Photo Credit: Flickr. The SIA aircraft 9V-SPK was painted in Singapore Airlines special promotion livery, a scheme called “Tropical” – special livery was intended to promote the new first class and new business class products.

The airport cleared the aircraft to takeoff at 05L (Left). However the crew attempted takeoff on runway 05R (Right), which had been closed for repairs, instead of the assigned runway 05L (which runs parallel to 05R). The captain, Foong Chee Kong, correctly heard that he needed to take off at 05L, but he turned 215 metres (705 ft) too soon and lined up with 05R. The airport was not equipped with ASDA, a ground radar which allows the airport controllers to monitor aircraft movements on the ground.

Due to poor visibility in the heavy rain with a gusting winds of up to 50 knots across the runway, and obscuring visibility as rain lashed through the darkness, the flight crew did not see that construction equipment, including two excavators, two vibrating rollers, one small bulldozer, and one air compressor had been parked on runway 05R. In addition, the runway contained concrete jersey barriers and pits.

As the aircraft was taking-off, it collided with the machinery and broke into pieces. The fuselage was torn in two, and the engines and landing gear separated.

Update: A few days after the incident, SIA had offered US$20,000 to each survivor, while for every passenger or crew member who perished, SIA had offered US$400,000 to their families. However, many rejected the offer and sued the airline. A total of 40 lawsuits (26 involving passengers and 14 involving crew members) were filed against SIA in Singapore, and more than 60 passenger lawsuits were filed in the United States. All were settled out of court by October 2006.
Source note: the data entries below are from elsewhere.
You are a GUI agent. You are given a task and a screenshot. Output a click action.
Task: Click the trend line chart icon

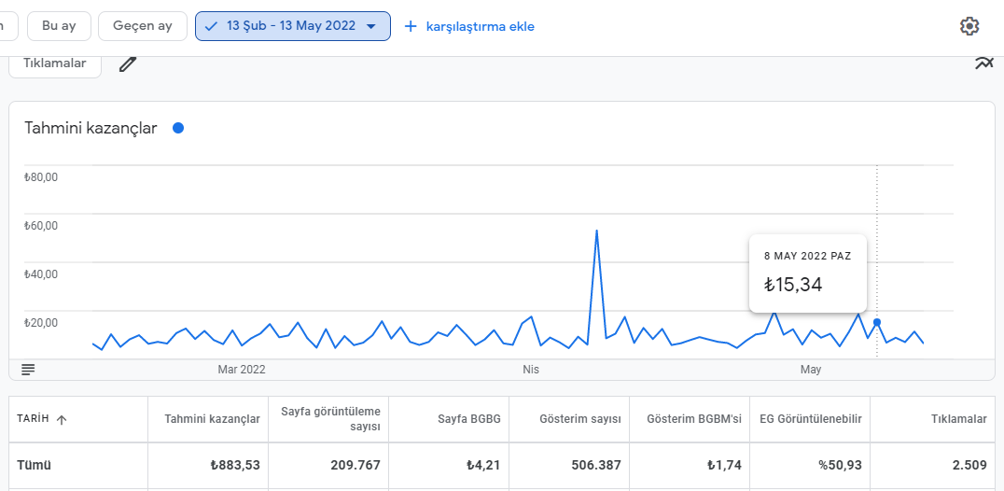[x=984, y=63]
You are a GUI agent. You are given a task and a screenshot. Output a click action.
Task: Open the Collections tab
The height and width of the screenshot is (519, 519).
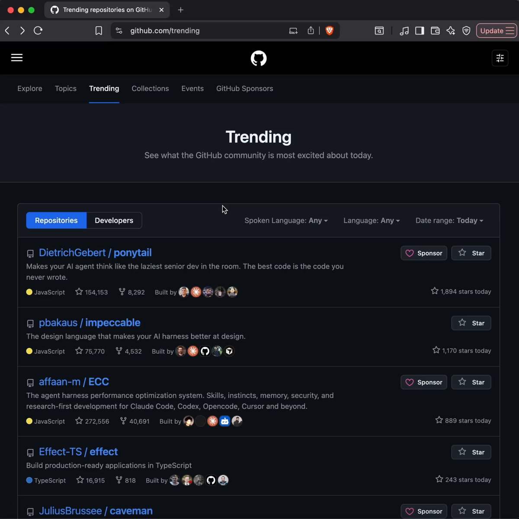[150, 88]
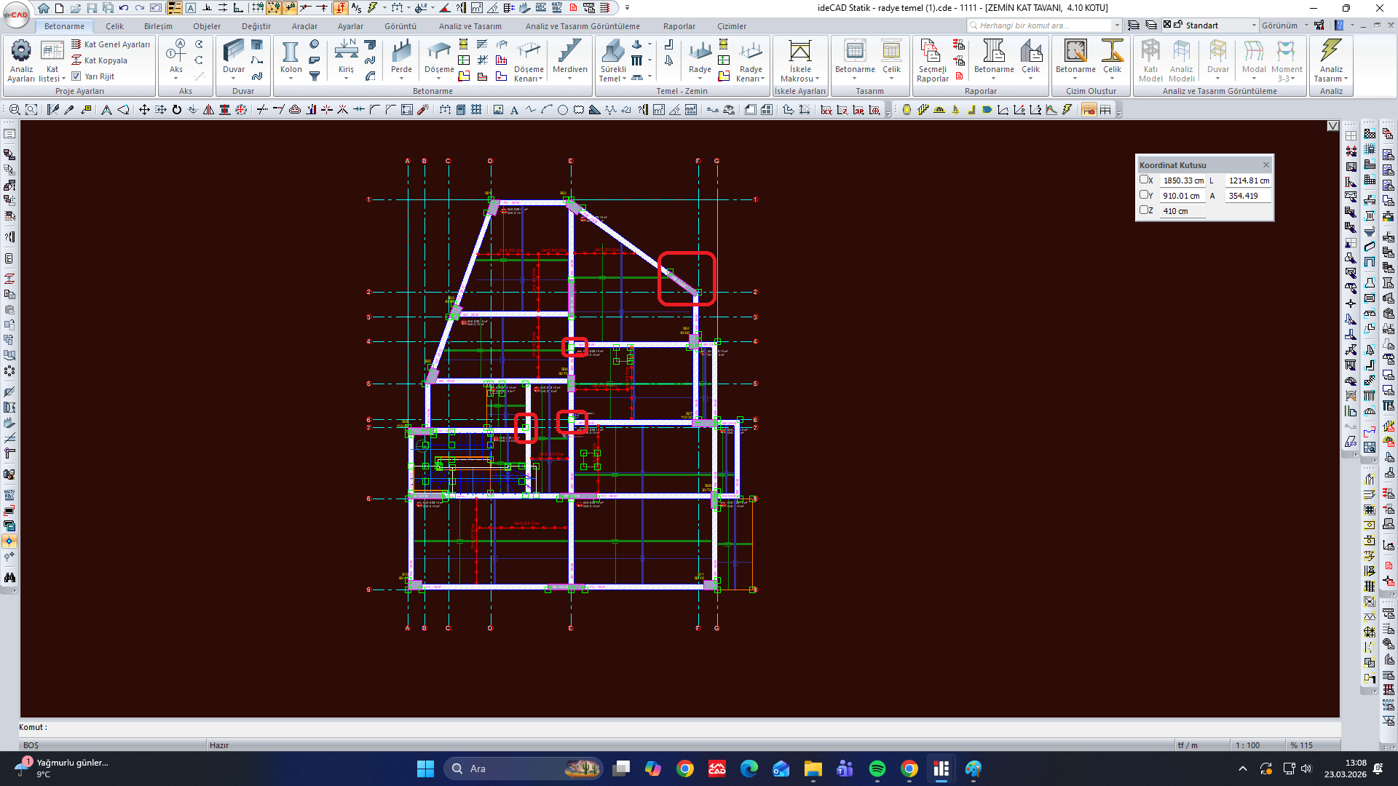Open the Raporlar ribbon tab
The image size is (1398, 786).
click(679, 26)
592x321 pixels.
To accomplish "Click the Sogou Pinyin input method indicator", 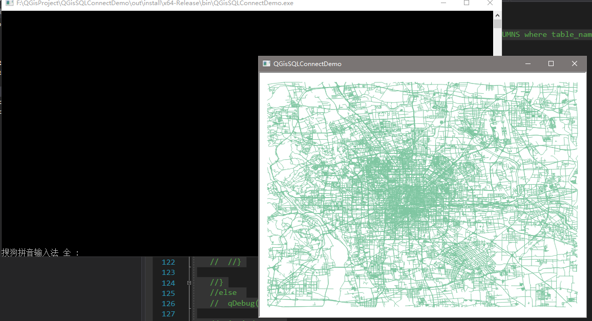I will click(x=29, y=251).
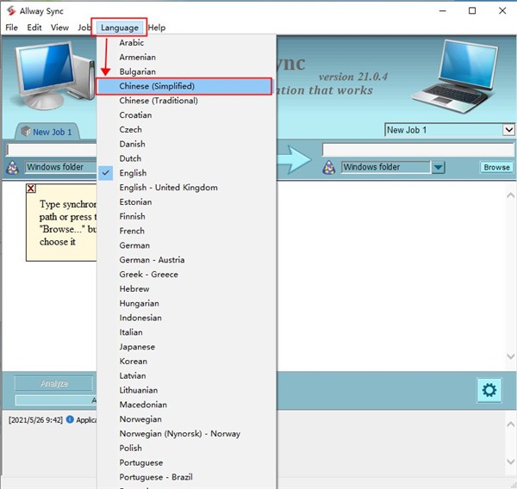Expand the right Windows folder dropdown arrow
517x489 pixels.
point(439,168)
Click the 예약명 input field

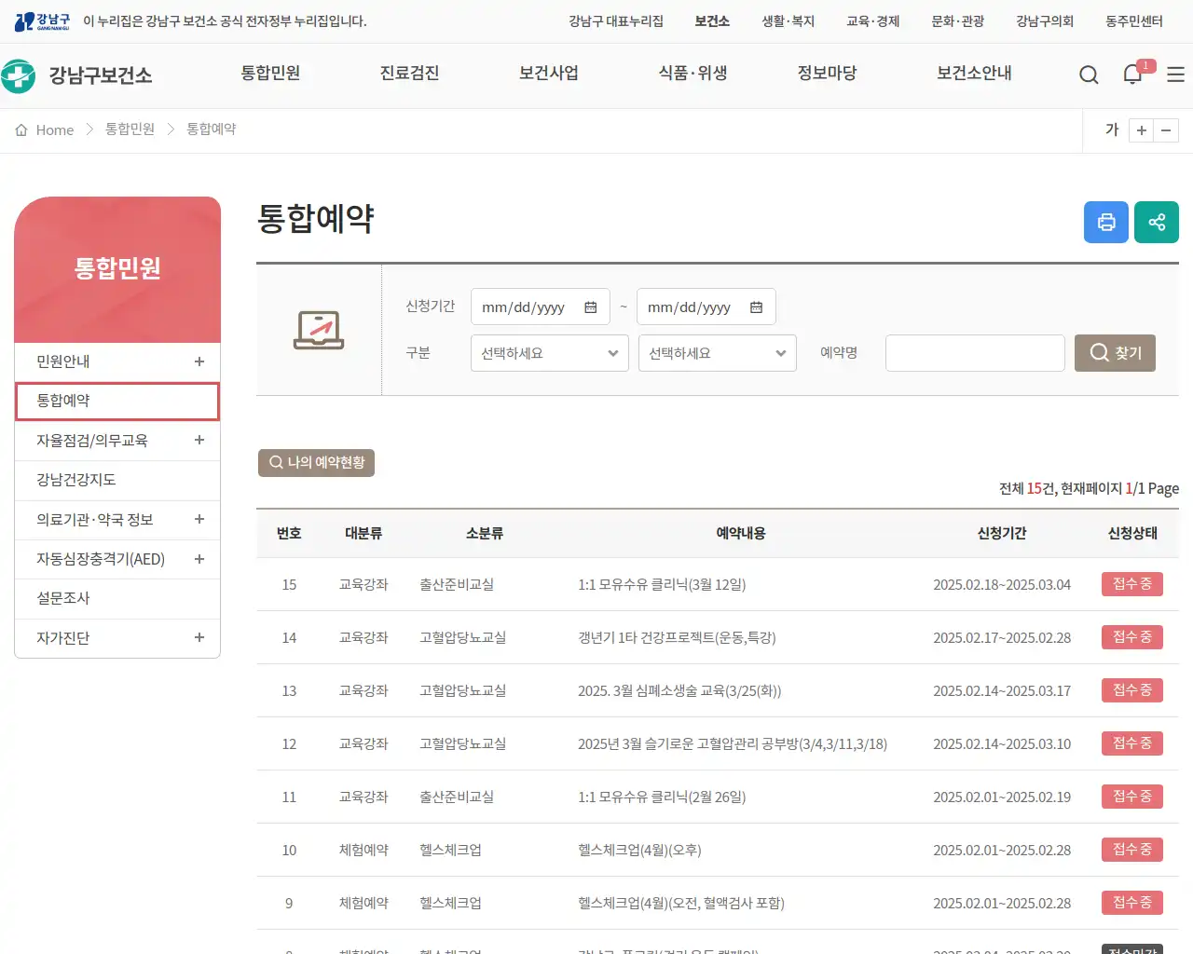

Update: After the accident, other SIA aircraft painted with the promotional livery were repainted with standard Singapore Airlines livery. No special promotion livery has since been introduced.

Update: Runway 05R has been converted to taxiway NC and runway 05L has been renamed to runway 05.

Update: Singapore Airlines changed the flight route designation to SQ030 immediately after the incident, and then later to SQ028. The TPE-LAX route was operated by Boeing 777 aircraft until 1 October 2008. SIA the flight to SIN-NRT(Narita)-LAX as SQ12.

Update: Taiwanese investigator found the three pilots for possible negligence but did not pursue any criminal charges against them. They recommended in July 2002 that two of the pilots, Captain Foong Chee Kong and First Officer Cyrano Latiff, have their licences suspended, perform 240 hours of community service in Singapore, and not fly into Taipei for one year. SIA immediately fired the two pilots. In October 2002 the Civil Aviation Authority of Singapore announced that the two men could register to have their licences reinstated. The third pilot, First Officer Ng Kheng Leng, who faced no charges as he was not at the controls that night and continued working for SIA.

Update: After having his contract terminated by SIA in 2002, Cyrano Latiff joined Lufthansa as an aeronautical consultant for two years. He then ventured into the food and beverage industry before becoming a lecturer for the Diploma in Aviation Management & Services at Temasek Polytechnic’s (TP) Engineering School in 2008.

Update: Captain Foong Chee Kong, a Malaysian, when on to fly for Air Asia.